Maximizing weighted sum of eigenvalues of a matrix ($\Lambda_1 U^\top \Lambda_2 U \Lambda_1$)

Solution 1:

I find a proof. Define $a_{d+1}:=0$. Then our objective function equals $$ \begin{aligned} \sum_{i=1}^d (a_i-a_{i+1})\sum_{j=1}^i \mathrm{eigval}_j (U^\top \Lambda_2 U \Lambda_1^2) &\le \sum_{i=1}^d (a_i-a_{i+1})\sum_{j=1}^i \mathrm{eigval}_j (U^\top \Lambda_2 U)\; \mathrm{eigval}_j(\Lambda_1^2) \\ &= \sum_{i=1}^d a_i \;\mathrm{eigval}_i(U^\top \Lambda_2 U)\;\mathrm{eigval}_i(\Lambda_1^2), \end{aligned} $$ where we use the property $\mathrm{eigval}_i(AB)=\mathrm{eigval}_i(BA)$ for s.p.d. $A,B$, and the inequality is from this mathoverflow answer. (As the diagonal matrices have positive and decreasing diagonal elements,) equality is attained when $U^2=I$.

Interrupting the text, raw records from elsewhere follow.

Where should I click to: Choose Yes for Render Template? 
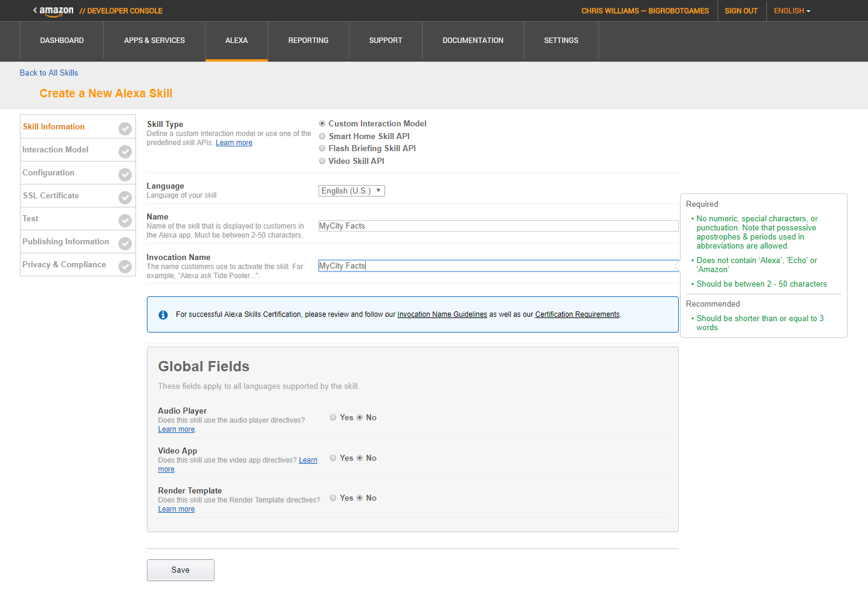(333, 498)
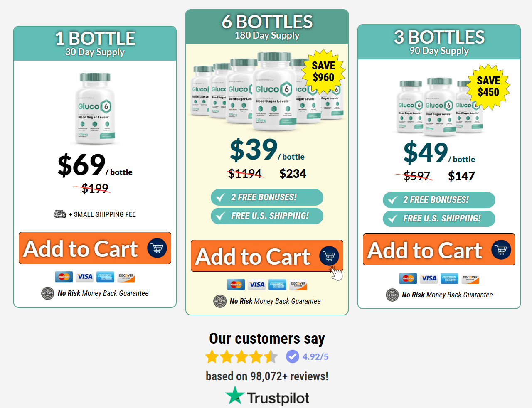
Task: Open No Risk Money Back Guarantee under 3 Bottles
Action: coord(447,295)
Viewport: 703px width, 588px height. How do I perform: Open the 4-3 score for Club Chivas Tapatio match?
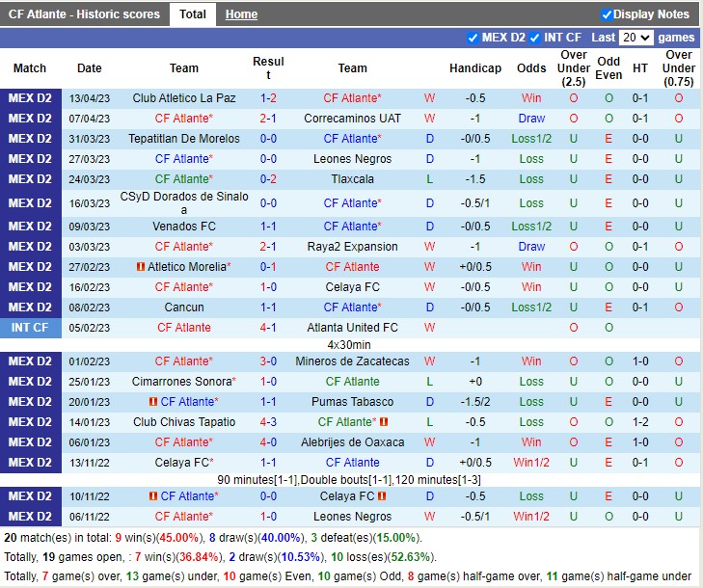click(x=268, y=422)
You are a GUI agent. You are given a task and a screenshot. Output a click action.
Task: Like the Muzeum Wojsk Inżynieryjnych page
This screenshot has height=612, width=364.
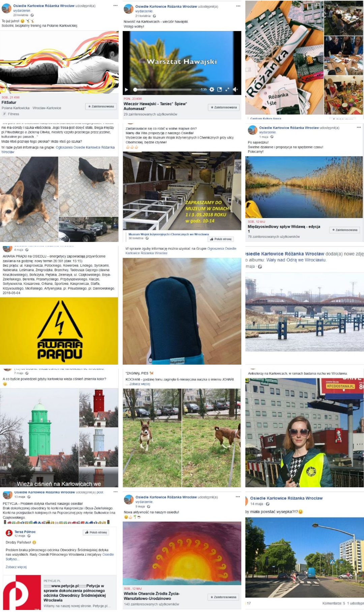[x=221, y=239]
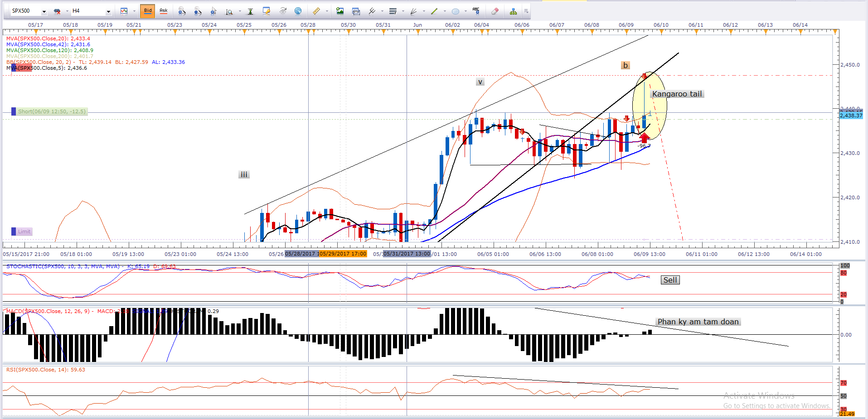This screenshot has width=868, height=419.
Task: Click the ABC add text label tool
Action: (x=476, y=11)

It remains to prove these are the only solutions. Another application of the aforementioned inequality yields $$ \text{Objective} \le \sum_{i=1}^{d-1} (a_i-a_d) \;\mathrm{eigval}_i(U^\top \Lambda_2 U)\;\mathrm{eigval}_i(\Lambda_1^2) + a_d \mathrm{Tr}(U^\top \Lambda_2 U \Lambda_1^2). $$ For the trace term to be maximized it must hold that $U^2=I$, and these choices of $U$ attain the equality here. Therefore, they are the only optimas.